## WRITTEN REQUEST
Repeat the listing word for word, starting at the line containing "You are a GUI" and going all the way down to its end, including both ends. Leave the pictures out of your answer.

## RAW RECORDS

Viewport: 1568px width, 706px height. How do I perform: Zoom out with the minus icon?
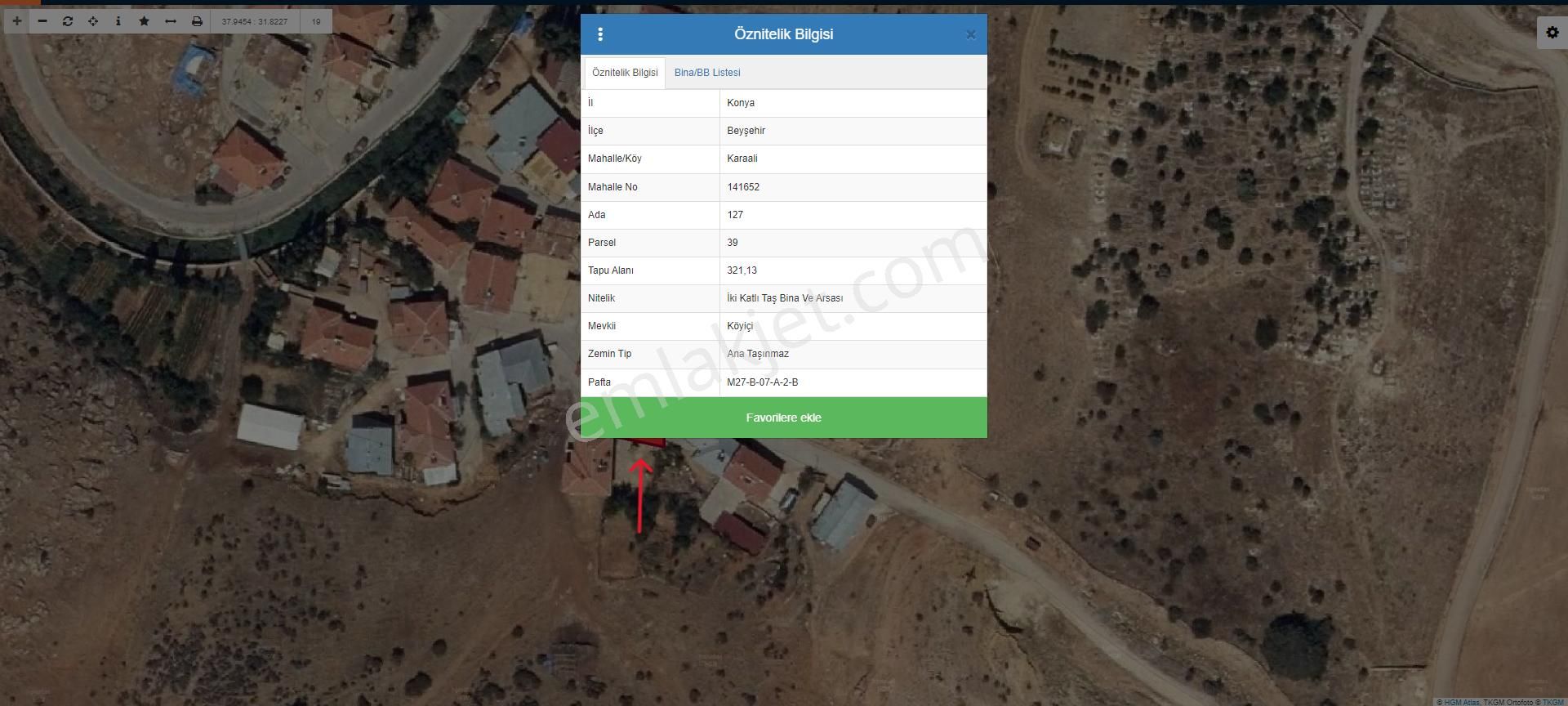pyautogui.click(x=42, y=21)
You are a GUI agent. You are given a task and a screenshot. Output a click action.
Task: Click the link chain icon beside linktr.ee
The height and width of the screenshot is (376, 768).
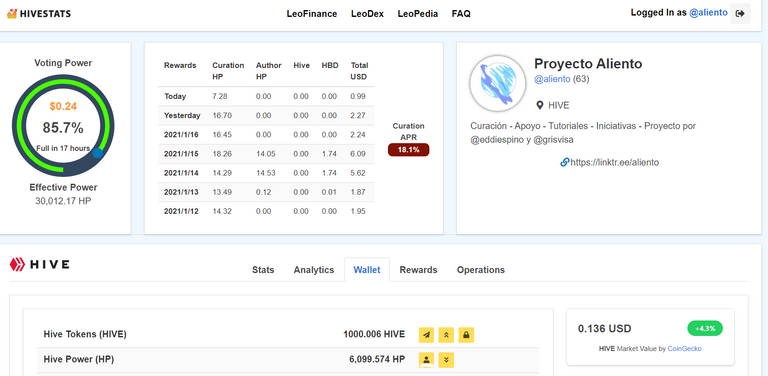pos(565,162)
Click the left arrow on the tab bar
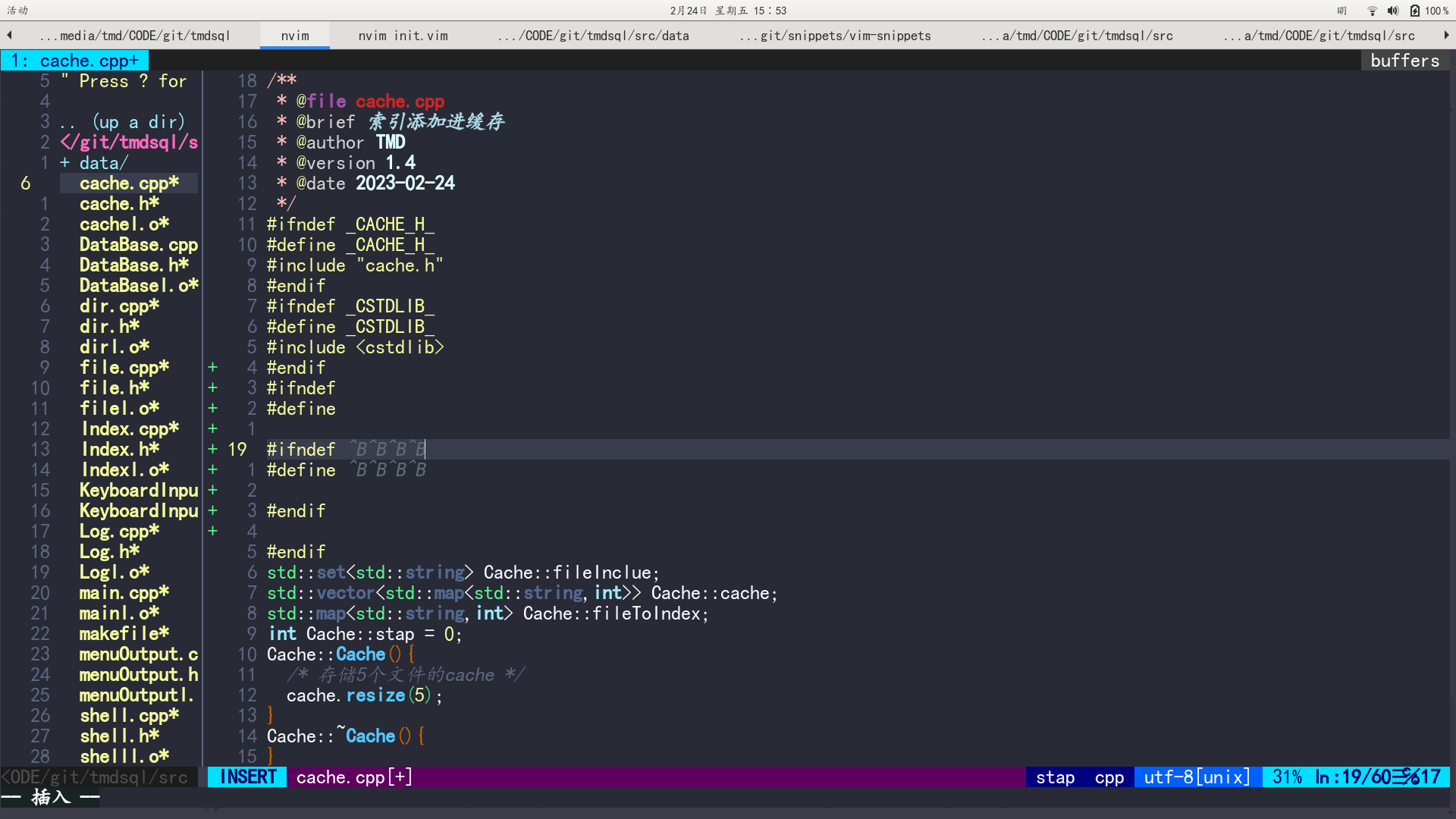Screen dimensions: 1456x819 pyautogui.click(x=8, y=35)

## TASK RESPONSE
You are a GUI agent. You are given a task and a screenshot. Output a click action.
Task: Click the link chain icon beside linktr.ee
The height and width of the screenshot is (376, 768).
pos(565,162)
Click the left arrow on the tab bar
Screen dimensions: 1456x819 pyautogui.click(x=8, y=35)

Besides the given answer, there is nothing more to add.